We established two mouse models of human MCL by subcutaneous xenotransplantation of JEKO-1 and HBL-2 cell lines into immunodeficient mice. Histological analyses of xenografts confirmed their neovascularization.

The growth of xenografts was significantly suppressed by single-agent therapy with bevacizumab, monoclonal antibody targeting vascular endothelial growth factor (VEGF). Subsequently, we analysed expression of 94 angiogenesis related genes in ex vivo isolated JEKO-1 and HBL-2 cells compared to in vitro growing cells using TaqMan low-density arrays.

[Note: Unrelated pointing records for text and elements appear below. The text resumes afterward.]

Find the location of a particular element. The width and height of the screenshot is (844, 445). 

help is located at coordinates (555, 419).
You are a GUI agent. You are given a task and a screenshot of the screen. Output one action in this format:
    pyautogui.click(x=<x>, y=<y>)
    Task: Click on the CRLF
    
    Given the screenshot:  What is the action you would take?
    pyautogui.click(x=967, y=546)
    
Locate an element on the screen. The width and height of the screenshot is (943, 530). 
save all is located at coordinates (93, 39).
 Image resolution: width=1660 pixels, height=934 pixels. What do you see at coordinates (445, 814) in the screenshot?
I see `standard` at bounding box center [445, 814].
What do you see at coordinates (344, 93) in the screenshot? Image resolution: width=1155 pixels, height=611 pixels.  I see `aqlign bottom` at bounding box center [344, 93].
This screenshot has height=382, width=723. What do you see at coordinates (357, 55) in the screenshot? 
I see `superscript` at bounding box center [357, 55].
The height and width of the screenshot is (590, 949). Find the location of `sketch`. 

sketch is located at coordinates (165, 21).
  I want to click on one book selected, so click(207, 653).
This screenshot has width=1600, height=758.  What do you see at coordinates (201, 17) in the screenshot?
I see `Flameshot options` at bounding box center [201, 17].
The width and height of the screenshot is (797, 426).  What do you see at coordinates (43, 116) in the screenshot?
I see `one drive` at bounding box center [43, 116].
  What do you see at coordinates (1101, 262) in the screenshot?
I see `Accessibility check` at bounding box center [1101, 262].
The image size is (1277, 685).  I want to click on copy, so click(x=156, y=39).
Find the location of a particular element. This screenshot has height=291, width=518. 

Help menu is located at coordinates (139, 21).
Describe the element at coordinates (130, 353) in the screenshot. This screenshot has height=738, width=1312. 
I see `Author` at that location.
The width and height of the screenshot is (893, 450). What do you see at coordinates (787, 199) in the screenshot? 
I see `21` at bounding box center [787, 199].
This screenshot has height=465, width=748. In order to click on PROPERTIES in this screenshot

The most up-regulated genes in both JEKO-1 and HBL-2 xenografts were genes encoding platelet/endothelial cell-adhesion molecule (CD31/PECAM1), VEGF receptor 1 (FLT1), hepatocyte growth factor (HGF), angiogenin (ANG) and transcription factor PROX1. The most downregulated genes in both JEKO-1 and HBL-2 xenografts were midkine (MDK) and ephrine B2 (EPHB2).

In summary, our results demonstrate an important role of angiogenesis in the biology of MCL and provide preclinical evidence of potent anti-MCL activity of bevacizumab. In addition, gene expression profiling of 94 angiogenesis-related targets revealed several in vivo up-regulated and down-regulated transcripts.

The most differentially expressed target in both MCL tumours was CD31/PECAM1. Whether any of these molecules might represent a potential druggable target in MCL patients remains to be elucidated.